**Instructions to follow**
Using the line with "orange amount 250,000.00" as your starting point, transcribe it and each line beneath it word for word until the records run out, without pictures.

____ Entries provided

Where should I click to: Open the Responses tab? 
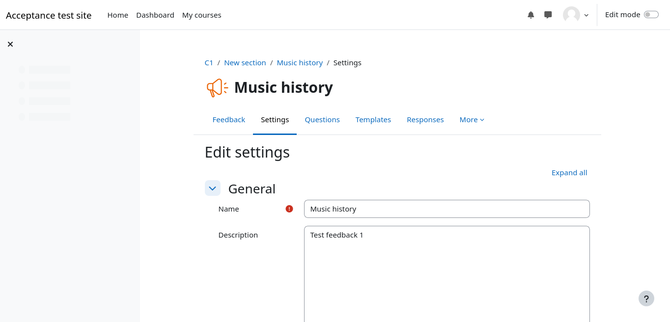click(x=425, y=120)
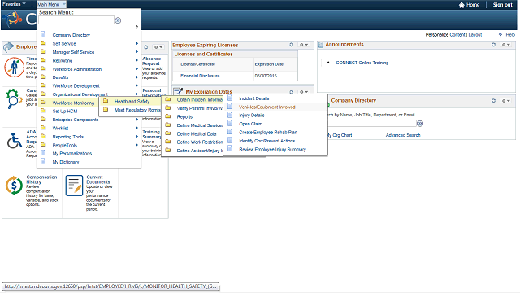The height and width of the screenshot is (293, 520).
Task: Refresh the Employee Expiring Licenses pagelet
Action: point(292,45)
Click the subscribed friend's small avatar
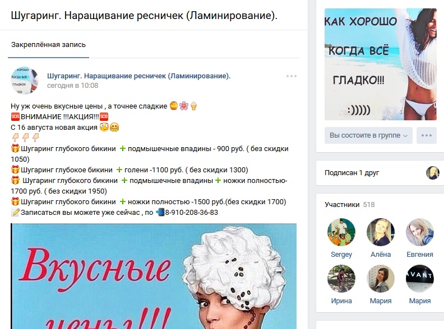Viewport: 444px width, 329px height. coord(433,173)
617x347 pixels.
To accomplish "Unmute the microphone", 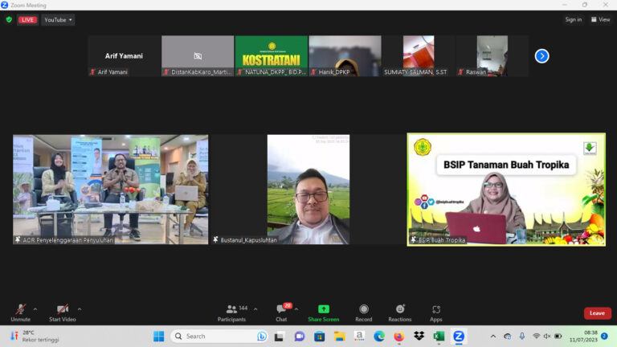I will point(20,313).
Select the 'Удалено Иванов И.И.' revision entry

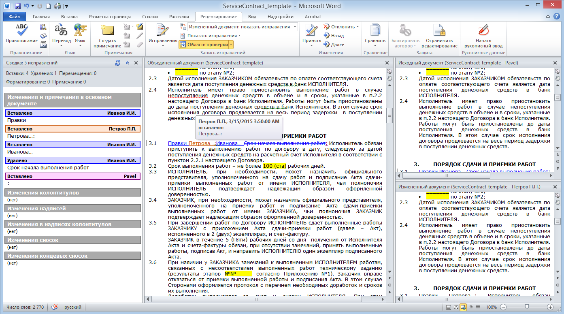coord(73,160)
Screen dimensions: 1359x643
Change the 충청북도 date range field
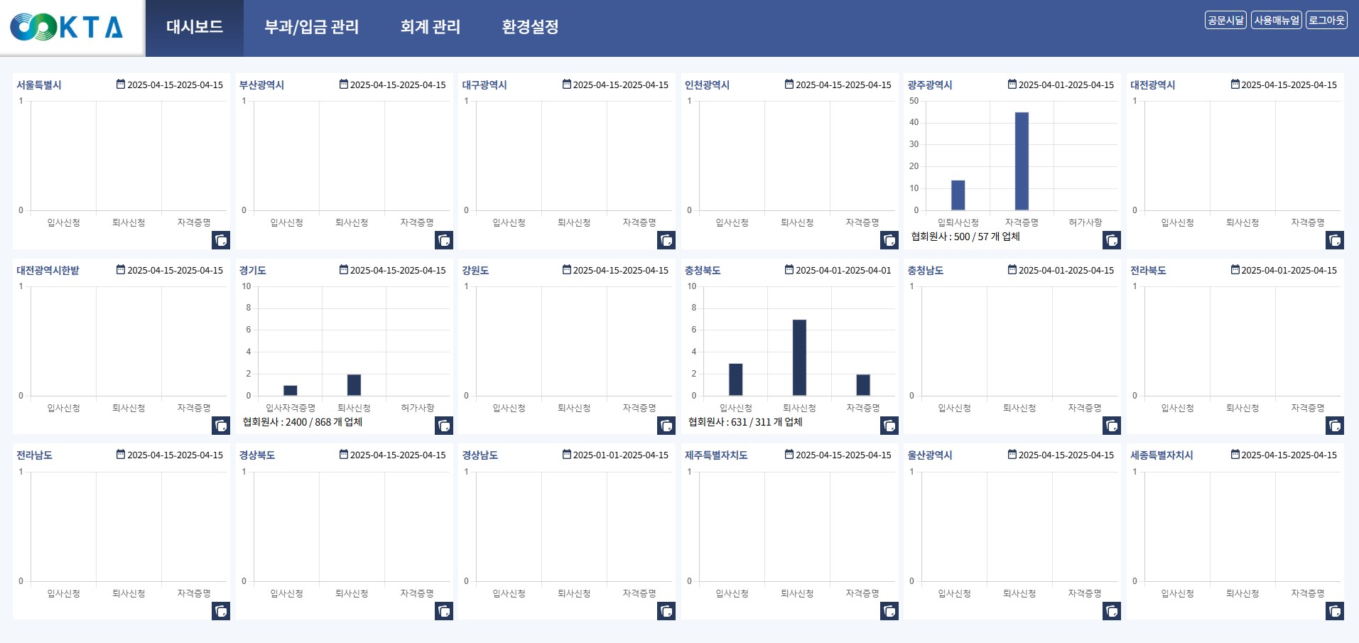tap(843, 270)
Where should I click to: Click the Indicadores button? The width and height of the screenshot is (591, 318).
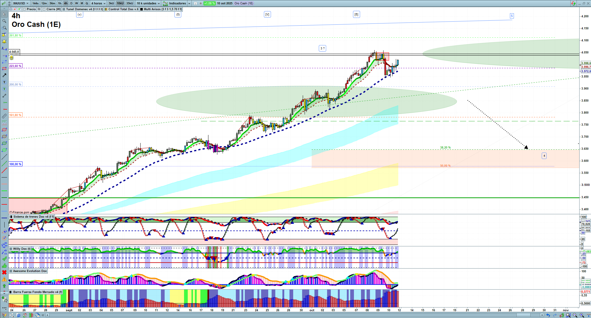tap(174, 3)

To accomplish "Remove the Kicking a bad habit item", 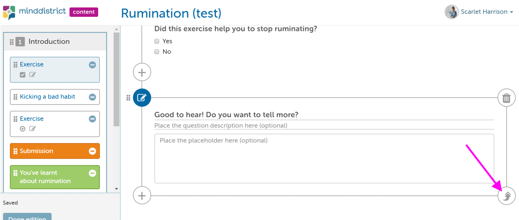I will (92, 97).
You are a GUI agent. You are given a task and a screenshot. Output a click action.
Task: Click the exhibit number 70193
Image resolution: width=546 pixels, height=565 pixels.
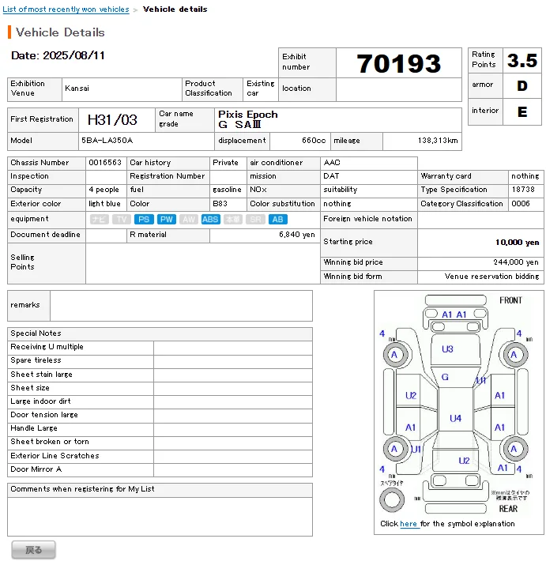click(x=398, y=63)
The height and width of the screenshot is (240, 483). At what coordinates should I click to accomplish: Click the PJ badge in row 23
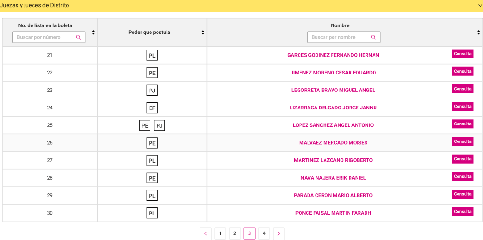pos(152,91)
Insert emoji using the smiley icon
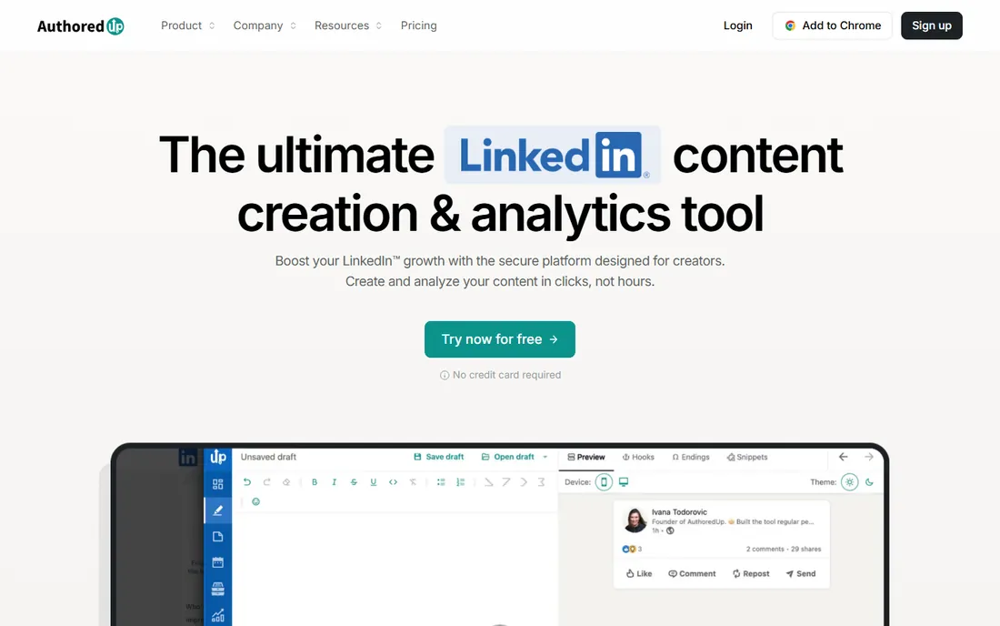The height and width of the screenshot is (626, 1000). pyautogui.click(x=255, y=501)
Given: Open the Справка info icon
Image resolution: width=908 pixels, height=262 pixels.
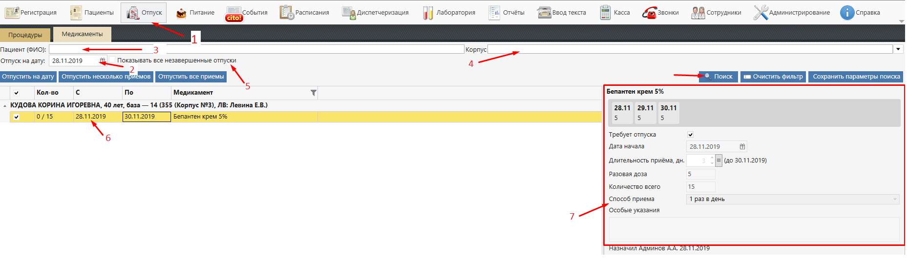Looking at the screenshot, I should coord(846,13).

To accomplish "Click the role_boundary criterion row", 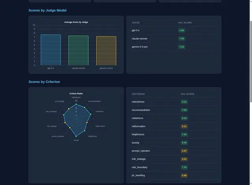I will pos(173,167).
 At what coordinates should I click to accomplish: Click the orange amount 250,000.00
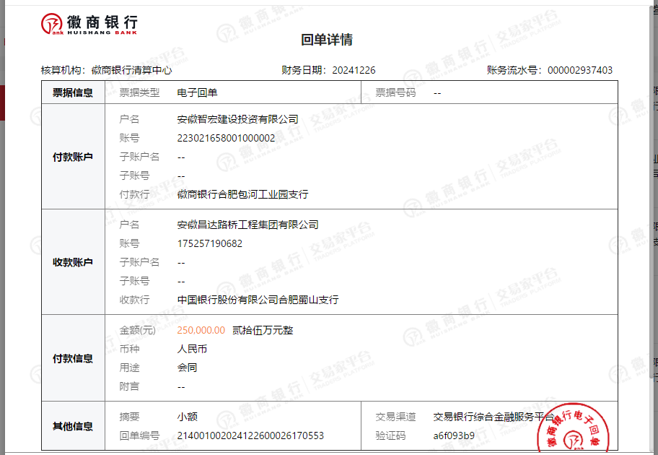pyautogui.click(x=201, y=330)
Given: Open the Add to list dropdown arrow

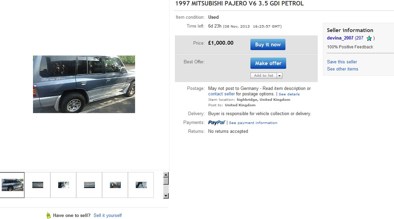Looking at the screenshot, I should coord(279,76).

________

**Output of the task**
 At what coordinates should I click to accomplish: Click the orange amount 250,000.00
pyautogui.click(x=201, y=330)
Given: Open the Add to list dropdown arrow

Looking at the screenshot, I should coord(279,76).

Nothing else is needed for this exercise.